◆ RECORDS FOR THIS EXERCISE ◆
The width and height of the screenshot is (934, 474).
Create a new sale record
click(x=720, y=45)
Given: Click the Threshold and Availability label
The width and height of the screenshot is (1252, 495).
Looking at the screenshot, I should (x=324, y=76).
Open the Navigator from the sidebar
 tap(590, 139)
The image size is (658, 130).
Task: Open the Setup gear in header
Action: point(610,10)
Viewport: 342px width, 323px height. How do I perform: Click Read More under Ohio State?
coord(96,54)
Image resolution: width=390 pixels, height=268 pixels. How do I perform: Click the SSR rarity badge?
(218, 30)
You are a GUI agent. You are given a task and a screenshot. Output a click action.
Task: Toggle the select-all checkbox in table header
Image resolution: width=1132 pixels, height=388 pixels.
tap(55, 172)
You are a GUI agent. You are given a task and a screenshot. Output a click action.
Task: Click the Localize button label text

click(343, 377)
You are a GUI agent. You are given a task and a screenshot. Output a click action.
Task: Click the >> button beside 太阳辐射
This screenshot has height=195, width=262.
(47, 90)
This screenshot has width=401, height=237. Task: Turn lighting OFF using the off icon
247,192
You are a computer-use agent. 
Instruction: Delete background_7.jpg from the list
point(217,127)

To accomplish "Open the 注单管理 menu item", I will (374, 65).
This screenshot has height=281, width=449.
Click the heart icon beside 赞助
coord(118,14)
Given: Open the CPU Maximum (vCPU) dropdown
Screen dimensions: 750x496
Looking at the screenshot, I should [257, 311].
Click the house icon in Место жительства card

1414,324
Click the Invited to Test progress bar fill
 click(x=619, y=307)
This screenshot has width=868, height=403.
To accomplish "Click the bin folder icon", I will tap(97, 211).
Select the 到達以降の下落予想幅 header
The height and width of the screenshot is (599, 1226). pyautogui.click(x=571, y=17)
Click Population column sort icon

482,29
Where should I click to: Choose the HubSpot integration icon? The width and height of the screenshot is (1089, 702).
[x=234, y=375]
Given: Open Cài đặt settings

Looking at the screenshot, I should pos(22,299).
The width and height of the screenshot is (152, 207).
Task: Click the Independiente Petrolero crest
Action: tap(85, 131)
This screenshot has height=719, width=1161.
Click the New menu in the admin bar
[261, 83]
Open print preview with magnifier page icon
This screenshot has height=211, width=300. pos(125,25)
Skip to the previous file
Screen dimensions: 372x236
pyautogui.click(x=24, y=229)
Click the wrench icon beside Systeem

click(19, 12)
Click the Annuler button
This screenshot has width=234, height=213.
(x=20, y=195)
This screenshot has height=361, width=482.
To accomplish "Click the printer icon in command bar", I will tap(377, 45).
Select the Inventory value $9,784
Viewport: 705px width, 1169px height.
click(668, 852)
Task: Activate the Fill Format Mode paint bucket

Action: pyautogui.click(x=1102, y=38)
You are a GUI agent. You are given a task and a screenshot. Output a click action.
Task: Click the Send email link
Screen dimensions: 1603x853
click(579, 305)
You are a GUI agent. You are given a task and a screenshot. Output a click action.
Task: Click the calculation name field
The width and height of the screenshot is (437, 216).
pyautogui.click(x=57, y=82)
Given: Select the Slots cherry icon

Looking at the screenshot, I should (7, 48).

◆ WORK INSTRUCTIONS ◆
Please reproduce the whole listing exactly, omitting no line.

◆ ANSWER SECTION ◆
The width and height of the screenshot is (934, 474).
Create a new sale record
click(x=720, y=45)
Given: Click the Threshold and Availability label
The width and height of the screenshot is (1252, 495).
Looking at the screenshot, I should (x=324, y=76).
Open the Navigator from the sidebar
 tap(590, 139)
The image size is (658, 130).
Task: Open the Setup gear in header
Action: point(610,10)
Viewport: 342px width, 323px height. How do I perform: Click Read More under Ohio State?
coord(96,54)
Image resolution: width=390 pixels, height=268 pixels. How do I perform: Click the SSR rarity badge?
(218, 30)
You are a GUI agent. You are given a task and a screenshot. Output a click action.
Task: Toggle the select-all checkbox in table header
Image resolution: width=1132 pixels, height=388 pixels.
tap(55, 172)
You are a GUI agent. You are given a task and a screenshot. Output a click action.
Task: Click the Localize button label text

click(343, 377)
You are a GUI agent. You are given a task and a screenshot. Output a click action.
Task: Click the >> button beside 太阳辐射
This screenshot has height=195, width=262.
(47, 90)
This screenshot has width=401, height=237. Task: Turn lighting OFF using the off icon
247,192
You are a computer-use agent. 
Instruction: Delete background_7.jpg from the list
point(217,127)

To accomplish "Open the 注单管理 menu item", I will (374, 65).
This screenshot has height=281, width=449.
Click the heart icon beside 赞助
coord(118,14)
Given: Open the CPU Maximum (vCPU) dropdown
Screen dimensions: 750x496
Looking at the screenshot, I should [257, 311].
Click the house icon in Место жительства card

1414,324
Click the Invited to Test progress bar fill
 click(x=619, y=307)
This screenshot has width=868, height=403.
To accomplish "Click the bin folder icon", I will tap(97, 211).
Select the 到達以降の下落予想幅 header
The height and width of the screenshot is (599, 1226). pyautogui.click(x=571, y=17)
Click Population column sort icon

482,29
Where should I click to: Choose the HubSpot integration icon? The width and height of the screenshot is (1089, 702).
[x=234, y=375]
Given: Open Cài đặt settings

Looking at the screenshot, I should pos(22,299).
The width and height of the screenshot is (152, 207).
Task: Click the Independiente Petrolero crest
Action: tap(85, 131)
This screenshot has height=719, width=1161.
Click the New menu in the admin bar
[261, 83]
Open print preview with magnifier page icon
This screenshot has height=211, width=300. pos(125,25)
Skip to the previous file
Screen dimensions: 372x236
pyautogui.click(x=24, y=229)
Click the wrench icon beside Systeem

click(19, 12)
Click the Annuler button
This screenshot has width=234, height=213.
(x=20, y=195)
This screenshot has height=361, width=482.
To accomplish "Click the printer icon in command bar", I will tap(377, 45).
Select the Inventory value $9,784
Viewport: 705px width, 1169px height.
click(668, 852)
Task: Activate the Fill Format Mode paint bucket

Action: pyautogui.click(x=1102, y=38)
You are a GUI agent. You are given a task and a screenshot. Output a click action.
Task: Click the Send email link
Screen dimensions: 1603x853
click(579, 305)
You are a GUI agent. You are given a task and a screenshot. Output a click action.
Task: Click the calculation name field
The width and height of the screenshot is (437, 216).
pyautogui.click(x=57, y=82)
Given: Select the Slots cherry icon

Looking at the screenshot, I should (7, 48).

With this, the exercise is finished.